=== Begin Enclosure ===

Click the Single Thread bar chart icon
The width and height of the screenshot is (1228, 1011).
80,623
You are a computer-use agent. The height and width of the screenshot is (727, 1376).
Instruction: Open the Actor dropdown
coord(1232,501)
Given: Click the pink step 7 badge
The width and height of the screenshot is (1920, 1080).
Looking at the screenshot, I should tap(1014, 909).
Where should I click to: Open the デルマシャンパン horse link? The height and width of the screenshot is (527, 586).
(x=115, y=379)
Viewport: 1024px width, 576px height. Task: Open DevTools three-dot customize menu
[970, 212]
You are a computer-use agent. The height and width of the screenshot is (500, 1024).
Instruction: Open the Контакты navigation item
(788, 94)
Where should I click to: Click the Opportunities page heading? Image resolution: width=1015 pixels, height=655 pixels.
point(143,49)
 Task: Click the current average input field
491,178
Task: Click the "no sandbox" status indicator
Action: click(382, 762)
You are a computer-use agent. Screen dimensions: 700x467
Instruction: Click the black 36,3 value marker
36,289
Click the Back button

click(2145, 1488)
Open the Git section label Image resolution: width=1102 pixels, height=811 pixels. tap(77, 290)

=== End Enclosure ===

__WHAT THE EXERCISE ASKS__. Where the line with "You are a computer-use agent. Screen" ends, your copy should end too; please return exactly the lines from the first line of the data through it.

__RESULT OF THE TASK__.
Click the Single Thread bar chart icon
The width and height of the screenshot is (1228, 1011).
80,623
You are a computer-use agent. The height and width of the screenshot is (727, 1376).
Instruction: Open the Actor dropdown
coord(1232,501)
Given: Click the pink step 7 badge
The width and height of the screenshot is (1920, 1080).
Looking at the screenshot, I should tap(1014, 909).
Where should I click to: Open the デルマシャンパン horse link? The height and width of the screenshot is (527, 586).
(x=115, y=379)
Viewport: 1024px width, 576px height. Task: Open DevTools three-dot customize menu
[970, 212]
You are a computer-use agent. The height and width of the screenshot is (500, 1024).
Instruction: Open the Контакты navigation item
(788, 94)
Where should I click to: Click the Opportunities page heading? Image resolution: width=1015 pixels, height=655 pixels.
point(143,49)
 Task: Click the current average input field
491,178
Task: Click the "no sandbox" status indicator
Action: click(382, 762)
You are a computer-use agent. Screen dimensions: 700x467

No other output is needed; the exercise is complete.